3. Not understanding the nature of the problem. Are you looking for specific needles in a “needle stack”, discovering trends over time, or finding data correlations? Or some of each? This has critical implications on skill sets and technology choices.
4. Not being receptive to new ideas or new requirements. Sometimes after a Big Data project is underway, an alternative [algorithmic] approach is discovered to work better.
1. Create an information architecture. To the extent possible (within your constraints), understand how each unit of data relates to other units and how the information will be used
2. Understand your available sources of data. Know how and when the data is available and can be accessed.
3. Most importantly, “understand the goal”
Here are some Critical Questions:
1. Do you have the data you need to meet the goal? If your answer is yes, can you test this assumption up front?
2. What do you gain from using massively scalable technology? Are you anticipating a future need? Can you make that case?
3. What is the time value of the answers you seek? (i.e.

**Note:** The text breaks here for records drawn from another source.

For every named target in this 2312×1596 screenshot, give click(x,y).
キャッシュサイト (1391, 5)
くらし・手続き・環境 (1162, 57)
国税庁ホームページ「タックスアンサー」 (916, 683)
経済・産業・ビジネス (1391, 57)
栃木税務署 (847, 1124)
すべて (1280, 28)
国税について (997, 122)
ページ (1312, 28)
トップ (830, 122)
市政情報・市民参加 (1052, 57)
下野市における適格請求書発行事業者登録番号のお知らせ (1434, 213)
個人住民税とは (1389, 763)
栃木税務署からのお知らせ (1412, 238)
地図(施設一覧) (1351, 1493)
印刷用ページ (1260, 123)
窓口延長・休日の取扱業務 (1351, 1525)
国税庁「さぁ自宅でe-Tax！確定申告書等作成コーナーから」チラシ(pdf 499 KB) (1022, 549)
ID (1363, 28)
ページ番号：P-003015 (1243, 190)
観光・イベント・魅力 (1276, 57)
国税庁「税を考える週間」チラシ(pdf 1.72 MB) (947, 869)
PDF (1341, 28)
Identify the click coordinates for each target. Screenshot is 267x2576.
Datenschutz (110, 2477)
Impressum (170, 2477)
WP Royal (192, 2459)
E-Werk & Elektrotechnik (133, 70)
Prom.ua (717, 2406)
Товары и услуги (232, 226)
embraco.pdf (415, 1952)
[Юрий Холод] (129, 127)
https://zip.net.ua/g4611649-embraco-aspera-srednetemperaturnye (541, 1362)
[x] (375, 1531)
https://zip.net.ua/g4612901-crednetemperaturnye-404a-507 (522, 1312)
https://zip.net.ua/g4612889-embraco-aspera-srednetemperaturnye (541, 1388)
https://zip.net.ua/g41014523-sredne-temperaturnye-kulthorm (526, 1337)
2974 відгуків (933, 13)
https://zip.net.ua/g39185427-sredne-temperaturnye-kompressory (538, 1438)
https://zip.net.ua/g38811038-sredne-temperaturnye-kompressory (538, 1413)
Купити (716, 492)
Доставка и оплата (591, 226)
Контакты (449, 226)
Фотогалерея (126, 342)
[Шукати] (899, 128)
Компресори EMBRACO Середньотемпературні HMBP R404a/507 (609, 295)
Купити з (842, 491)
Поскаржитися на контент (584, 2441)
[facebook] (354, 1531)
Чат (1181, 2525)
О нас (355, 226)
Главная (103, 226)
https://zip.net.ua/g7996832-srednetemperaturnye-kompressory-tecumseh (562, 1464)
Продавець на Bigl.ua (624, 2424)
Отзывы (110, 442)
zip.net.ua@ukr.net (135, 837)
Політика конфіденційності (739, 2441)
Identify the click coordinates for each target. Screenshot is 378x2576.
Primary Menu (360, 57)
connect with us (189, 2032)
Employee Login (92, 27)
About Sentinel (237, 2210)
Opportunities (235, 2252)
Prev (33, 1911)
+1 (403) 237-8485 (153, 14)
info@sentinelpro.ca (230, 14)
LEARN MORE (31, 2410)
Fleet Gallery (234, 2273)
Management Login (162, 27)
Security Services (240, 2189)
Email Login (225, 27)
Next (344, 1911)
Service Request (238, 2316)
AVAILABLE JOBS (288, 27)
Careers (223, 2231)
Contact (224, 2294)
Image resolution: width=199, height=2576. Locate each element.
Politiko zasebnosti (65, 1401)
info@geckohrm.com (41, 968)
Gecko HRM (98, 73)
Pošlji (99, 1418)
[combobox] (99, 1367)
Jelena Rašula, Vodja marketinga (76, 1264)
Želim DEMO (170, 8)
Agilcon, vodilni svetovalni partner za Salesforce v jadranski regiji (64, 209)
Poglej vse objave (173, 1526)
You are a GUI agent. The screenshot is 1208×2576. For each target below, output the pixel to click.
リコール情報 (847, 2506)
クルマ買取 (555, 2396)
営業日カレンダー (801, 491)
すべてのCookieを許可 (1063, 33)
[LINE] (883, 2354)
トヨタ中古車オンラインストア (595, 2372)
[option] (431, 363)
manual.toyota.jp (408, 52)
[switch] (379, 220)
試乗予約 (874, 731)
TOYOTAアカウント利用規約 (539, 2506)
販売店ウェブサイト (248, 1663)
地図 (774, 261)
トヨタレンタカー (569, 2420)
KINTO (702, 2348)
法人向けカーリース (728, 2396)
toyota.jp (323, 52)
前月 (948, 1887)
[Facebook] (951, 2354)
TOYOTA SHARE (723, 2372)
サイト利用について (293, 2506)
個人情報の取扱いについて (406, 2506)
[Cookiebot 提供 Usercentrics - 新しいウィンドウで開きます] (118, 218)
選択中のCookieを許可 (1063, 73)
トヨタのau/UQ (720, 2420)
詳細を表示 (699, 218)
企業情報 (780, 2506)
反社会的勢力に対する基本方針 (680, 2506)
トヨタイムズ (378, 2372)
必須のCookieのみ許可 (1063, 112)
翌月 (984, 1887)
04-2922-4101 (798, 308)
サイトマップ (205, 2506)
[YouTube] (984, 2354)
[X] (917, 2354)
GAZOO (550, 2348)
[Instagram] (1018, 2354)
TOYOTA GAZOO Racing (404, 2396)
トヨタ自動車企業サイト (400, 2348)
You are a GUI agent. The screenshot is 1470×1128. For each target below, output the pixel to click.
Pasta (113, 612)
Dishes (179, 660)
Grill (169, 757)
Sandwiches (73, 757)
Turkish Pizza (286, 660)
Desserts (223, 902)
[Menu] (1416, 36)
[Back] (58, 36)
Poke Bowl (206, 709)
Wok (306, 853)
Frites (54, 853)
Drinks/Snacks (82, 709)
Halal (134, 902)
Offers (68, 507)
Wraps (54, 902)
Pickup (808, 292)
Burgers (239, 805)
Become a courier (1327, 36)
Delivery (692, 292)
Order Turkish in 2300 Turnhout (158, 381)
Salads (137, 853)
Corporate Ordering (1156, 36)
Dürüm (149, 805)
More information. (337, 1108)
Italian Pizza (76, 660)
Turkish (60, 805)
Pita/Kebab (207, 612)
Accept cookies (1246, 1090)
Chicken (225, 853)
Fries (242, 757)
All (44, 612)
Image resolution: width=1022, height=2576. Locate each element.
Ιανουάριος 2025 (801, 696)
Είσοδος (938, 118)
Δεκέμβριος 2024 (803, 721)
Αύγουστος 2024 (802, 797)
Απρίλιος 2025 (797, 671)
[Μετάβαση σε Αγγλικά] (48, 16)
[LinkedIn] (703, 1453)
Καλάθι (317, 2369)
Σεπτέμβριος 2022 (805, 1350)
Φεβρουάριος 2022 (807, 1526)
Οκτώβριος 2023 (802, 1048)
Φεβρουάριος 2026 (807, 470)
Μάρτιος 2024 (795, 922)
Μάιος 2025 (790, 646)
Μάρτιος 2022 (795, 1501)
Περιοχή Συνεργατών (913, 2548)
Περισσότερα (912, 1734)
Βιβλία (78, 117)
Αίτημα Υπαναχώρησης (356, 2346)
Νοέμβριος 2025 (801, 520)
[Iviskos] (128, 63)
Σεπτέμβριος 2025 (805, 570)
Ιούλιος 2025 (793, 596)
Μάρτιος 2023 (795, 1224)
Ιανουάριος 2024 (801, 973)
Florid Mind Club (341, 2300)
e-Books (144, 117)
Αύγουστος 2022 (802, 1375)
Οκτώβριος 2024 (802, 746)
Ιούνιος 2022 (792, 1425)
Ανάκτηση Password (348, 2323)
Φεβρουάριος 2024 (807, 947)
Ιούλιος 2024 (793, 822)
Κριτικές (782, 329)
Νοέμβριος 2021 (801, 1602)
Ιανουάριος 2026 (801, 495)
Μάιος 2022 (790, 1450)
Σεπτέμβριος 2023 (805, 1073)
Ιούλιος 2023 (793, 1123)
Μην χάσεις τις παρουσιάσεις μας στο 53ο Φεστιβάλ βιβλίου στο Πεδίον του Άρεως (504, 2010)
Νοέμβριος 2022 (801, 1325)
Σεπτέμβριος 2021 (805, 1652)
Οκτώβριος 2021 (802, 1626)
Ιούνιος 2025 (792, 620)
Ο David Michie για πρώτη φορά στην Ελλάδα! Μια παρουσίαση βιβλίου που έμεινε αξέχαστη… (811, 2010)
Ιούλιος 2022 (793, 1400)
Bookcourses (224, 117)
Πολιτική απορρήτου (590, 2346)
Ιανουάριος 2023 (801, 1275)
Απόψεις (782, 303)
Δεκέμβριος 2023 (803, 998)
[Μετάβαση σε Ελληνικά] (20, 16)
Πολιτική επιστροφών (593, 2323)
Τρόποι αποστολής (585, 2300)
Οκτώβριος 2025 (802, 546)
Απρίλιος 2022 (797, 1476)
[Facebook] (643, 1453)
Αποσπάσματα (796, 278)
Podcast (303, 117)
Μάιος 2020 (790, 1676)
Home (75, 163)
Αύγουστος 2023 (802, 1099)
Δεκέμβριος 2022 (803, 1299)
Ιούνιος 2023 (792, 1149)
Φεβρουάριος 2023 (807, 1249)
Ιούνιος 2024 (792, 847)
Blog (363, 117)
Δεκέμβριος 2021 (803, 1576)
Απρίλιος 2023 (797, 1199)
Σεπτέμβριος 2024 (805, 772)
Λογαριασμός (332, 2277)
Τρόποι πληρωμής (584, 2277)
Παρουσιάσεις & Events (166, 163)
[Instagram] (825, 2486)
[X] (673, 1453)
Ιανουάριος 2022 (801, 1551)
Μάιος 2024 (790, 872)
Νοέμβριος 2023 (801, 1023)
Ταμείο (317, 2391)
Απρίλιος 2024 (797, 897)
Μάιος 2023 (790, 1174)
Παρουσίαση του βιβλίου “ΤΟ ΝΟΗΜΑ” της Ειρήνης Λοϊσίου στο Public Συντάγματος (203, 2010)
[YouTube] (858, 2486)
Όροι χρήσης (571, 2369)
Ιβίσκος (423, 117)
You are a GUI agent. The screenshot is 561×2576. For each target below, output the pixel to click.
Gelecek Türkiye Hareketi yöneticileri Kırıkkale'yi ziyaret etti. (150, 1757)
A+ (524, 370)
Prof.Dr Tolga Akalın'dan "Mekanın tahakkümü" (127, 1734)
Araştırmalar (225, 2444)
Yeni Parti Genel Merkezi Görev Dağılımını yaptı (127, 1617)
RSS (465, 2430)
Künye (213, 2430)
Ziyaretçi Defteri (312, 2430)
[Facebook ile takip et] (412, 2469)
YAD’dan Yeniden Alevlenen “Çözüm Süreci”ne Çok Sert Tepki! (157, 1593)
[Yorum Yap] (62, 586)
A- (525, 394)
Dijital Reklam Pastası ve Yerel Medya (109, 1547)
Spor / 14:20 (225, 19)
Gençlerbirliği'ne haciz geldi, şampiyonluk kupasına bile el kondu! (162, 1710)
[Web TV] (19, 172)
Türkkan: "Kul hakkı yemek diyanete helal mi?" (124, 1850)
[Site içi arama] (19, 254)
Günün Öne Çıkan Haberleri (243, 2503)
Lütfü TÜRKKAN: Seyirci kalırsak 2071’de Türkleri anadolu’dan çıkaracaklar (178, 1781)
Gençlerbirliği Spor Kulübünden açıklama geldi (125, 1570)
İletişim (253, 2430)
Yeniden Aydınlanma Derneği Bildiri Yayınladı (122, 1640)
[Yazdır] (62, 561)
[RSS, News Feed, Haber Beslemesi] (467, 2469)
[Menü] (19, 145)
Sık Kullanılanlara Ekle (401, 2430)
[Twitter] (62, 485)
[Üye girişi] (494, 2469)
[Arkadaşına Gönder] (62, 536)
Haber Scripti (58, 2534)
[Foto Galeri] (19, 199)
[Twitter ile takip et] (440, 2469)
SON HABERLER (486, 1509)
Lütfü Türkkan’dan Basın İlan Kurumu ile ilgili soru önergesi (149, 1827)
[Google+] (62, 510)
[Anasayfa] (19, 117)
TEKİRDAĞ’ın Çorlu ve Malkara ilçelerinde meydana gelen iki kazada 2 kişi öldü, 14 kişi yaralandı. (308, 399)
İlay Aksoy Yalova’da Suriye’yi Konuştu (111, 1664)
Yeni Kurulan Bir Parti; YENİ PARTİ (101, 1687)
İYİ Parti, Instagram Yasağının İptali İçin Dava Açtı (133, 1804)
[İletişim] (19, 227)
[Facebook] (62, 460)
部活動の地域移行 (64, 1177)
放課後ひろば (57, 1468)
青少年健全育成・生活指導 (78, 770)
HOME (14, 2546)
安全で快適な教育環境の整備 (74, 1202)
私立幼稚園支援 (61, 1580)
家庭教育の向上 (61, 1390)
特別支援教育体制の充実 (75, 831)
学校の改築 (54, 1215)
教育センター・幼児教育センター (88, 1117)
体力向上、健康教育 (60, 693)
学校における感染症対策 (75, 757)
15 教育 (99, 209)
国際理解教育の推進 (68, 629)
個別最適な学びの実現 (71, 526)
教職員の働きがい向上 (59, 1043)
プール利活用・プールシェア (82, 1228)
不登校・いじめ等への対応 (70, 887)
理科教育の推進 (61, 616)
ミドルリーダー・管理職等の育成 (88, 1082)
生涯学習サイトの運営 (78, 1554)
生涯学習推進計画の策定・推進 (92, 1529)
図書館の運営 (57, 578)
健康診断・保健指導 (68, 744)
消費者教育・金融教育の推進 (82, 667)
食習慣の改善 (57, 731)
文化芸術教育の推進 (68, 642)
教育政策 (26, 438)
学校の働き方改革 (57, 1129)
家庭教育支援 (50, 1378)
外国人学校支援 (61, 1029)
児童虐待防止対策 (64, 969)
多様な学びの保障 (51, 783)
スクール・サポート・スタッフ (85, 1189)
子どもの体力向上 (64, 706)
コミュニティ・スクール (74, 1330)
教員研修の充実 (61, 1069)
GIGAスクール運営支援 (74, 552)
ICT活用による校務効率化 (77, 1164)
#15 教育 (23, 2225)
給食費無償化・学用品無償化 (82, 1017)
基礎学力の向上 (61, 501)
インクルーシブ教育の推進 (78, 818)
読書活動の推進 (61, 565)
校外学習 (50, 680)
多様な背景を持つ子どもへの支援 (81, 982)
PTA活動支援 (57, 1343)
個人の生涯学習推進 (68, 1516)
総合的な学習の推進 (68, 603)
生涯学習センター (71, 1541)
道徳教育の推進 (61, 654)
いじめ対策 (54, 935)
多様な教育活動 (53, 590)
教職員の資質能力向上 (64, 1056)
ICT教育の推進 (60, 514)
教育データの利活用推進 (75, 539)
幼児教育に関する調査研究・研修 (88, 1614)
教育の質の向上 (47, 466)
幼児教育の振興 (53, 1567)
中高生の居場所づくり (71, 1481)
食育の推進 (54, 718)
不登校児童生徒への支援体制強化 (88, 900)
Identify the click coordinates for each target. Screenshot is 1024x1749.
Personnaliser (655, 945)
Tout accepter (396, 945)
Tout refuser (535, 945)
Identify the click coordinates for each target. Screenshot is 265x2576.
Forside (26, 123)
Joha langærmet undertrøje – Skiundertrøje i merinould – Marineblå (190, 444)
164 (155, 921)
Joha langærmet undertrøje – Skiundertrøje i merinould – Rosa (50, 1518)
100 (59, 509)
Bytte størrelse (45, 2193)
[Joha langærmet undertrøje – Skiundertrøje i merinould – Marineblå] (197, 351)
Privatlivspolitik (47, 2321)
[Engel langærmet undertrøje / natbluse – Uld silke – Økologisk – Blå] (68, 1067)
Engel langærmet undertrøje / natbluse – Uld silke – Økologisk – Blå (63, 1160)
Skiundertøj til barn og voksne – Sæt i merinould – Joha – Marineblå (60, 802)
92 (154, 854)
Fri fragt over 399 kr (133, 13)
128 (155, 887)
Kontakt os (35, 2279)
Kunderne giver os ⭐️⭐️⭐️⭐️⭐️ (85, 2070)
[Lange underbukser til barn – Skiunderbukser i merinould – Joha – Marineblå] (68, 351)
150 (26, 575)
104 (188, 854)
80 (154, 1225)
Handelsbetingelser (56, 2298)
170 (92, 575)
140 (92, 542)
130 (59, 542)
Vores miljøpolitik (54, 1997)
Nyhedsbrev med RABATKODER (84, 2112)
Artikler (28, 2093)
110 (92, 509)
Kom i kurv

Does the value of the answer diminish over time? Is the answer intended to be actionable now? Is later ok? How much later?)
4. How accurate does the answer need to be?
5. What kinds of answers are the users/consumers looking for?
6. Does the planned target system support the user/ consumer’slevel of understanding?
Big Data technology increases the possibility of
(1) Finding individual data lost in a sea of noise
(2) Discovering trends over time and using them to predict or even change the future
(3) Discovering/verifying correlations between people, places, genes, environment, products, the environment and much more.
However to be successful, the use of Big Data tools need to live within an established information architecture.